美生湖近辺に潜伏させておいた伏兵という名の本軍総勢8万で、一気に帯広を陥落させます。その頃にはきっと、大雪で札幌近辺から兵をとって返えさせることすら難しい。すると、手薄となった道東を、やすやすと手に入れることができるのです。」
サクは、云々と頷きつつも意地悪く詰める。
「さすがは真だ。けどな、もし雪が降らなかったらどうする?」
先生は、予期せぬことを自信満々で言い放つ。
「必ず降ります。それに、雪が降らなかったところで難易度が上がるだけ。私が責任を持って勝たせてみせましょう。」
イソンノアシは不安そうだ。
「真の天気予測は、昔から外れたところを見たことがない。だがこれは、AIMが滅びるかもしれない決断。そう簡単にできるものではないが...。」
サクは先生に詰め寄った。
「もし予想が外れて戦に負けた時、どう責任とる?」
先生は、強めの口調で言い放つ。
「八つ裂きにして、ヒグマの餌にでもすればいい。」
イソンノアシとサクは、その言葉から先生の覚悟を感じ取った。先生は、決めた事を必ず実行する男、勝つと言ったら勝つし、負けて死の制裁を受けると決めたらそれを素直に受け入れるだろう。だからこそ彼の決断は、重みがあるのだ。
そして、イソンノアシは決断を下す。
「死ぬ覚悟もできた上での提案か...。よろしい。ワシは真にかけることにした。」
サクも諦めたような声で答える。
「まあいい。AIMの運命はお前の策にかかっている。それを忘れるなよ。」
俺は先生に聞いた。
「本当にいいのか?」
先生は、不安の色を一切出さない。
「私には勝機が見えております。あとは、各々の働き次第です。」
そういうと彼は、手元のカバンから作成してきた図面と資料を取り出して、詳しい内容を事細かに説明してくれた。

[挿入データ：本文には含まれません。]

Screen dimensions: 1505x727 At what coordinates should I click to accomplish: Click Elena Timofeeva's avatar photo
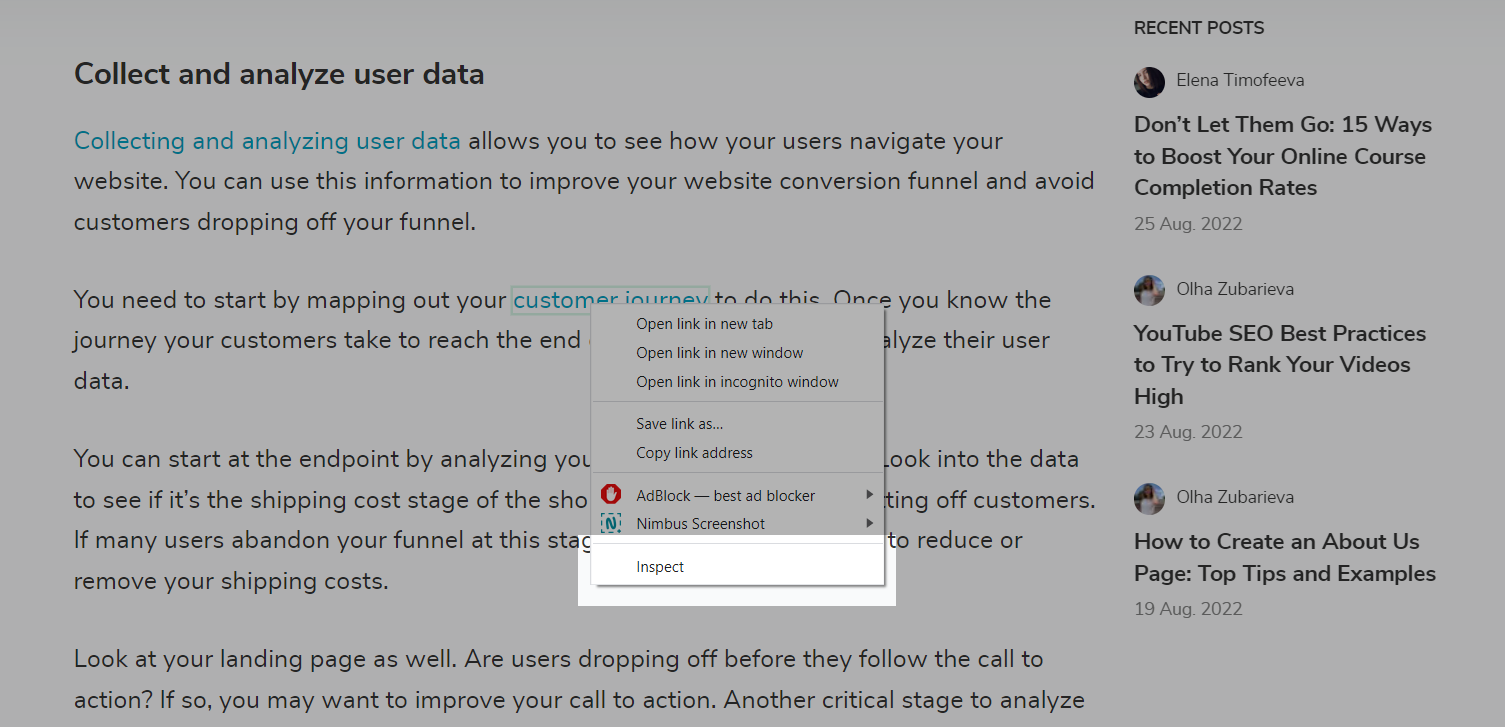pos(1149,81)
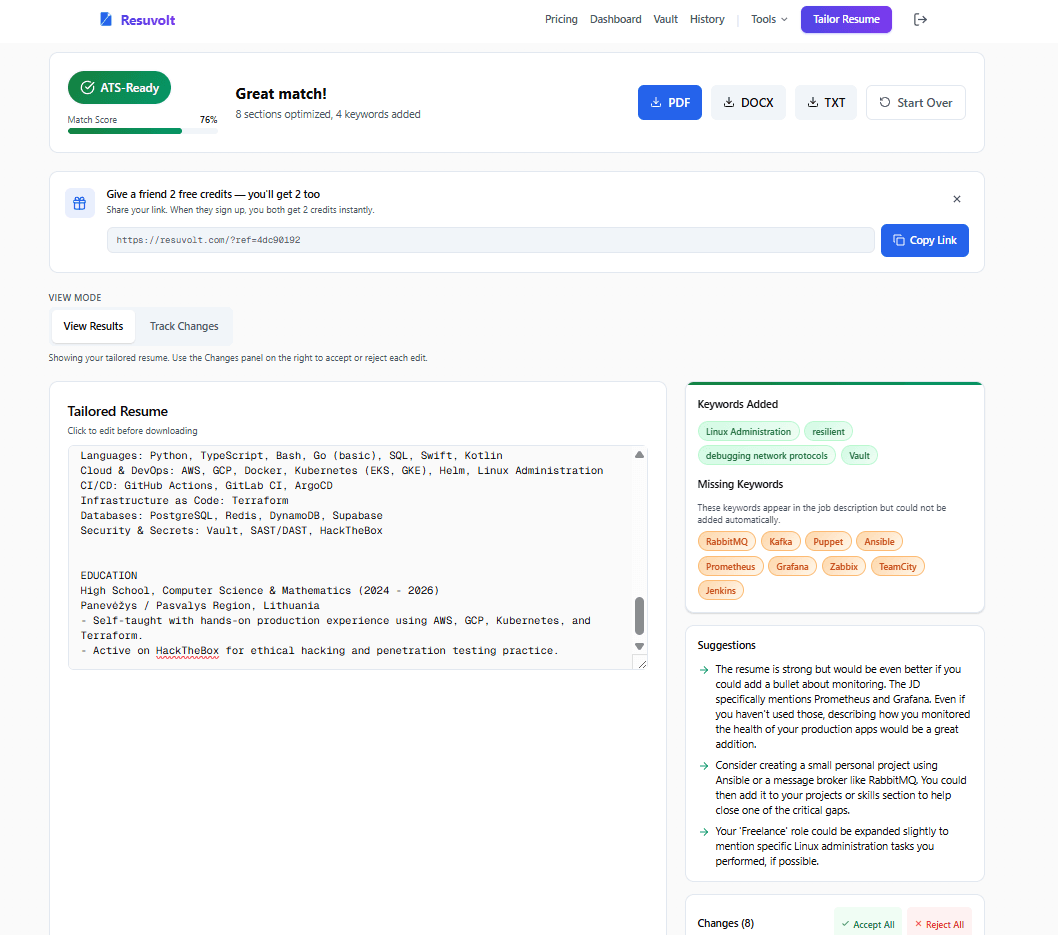Click the referral link text field
Screen dimensions: 1058x935
point(490,240)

その資料によると、俺はまたとんでもない大役を引き受けることになっていた。そしてカネスケにも、同等の大役が任されるようである。
◇
札幌の街は、クリスマスまで1ヶ月以上あるというのにも関わらず、煌びやかなイルミネーションとネオンに包まれて活気に溢れていた。そんな美しい北の都とは裏腹に、北海道庁でもAIMと同様に緊迫した空気が流れていた。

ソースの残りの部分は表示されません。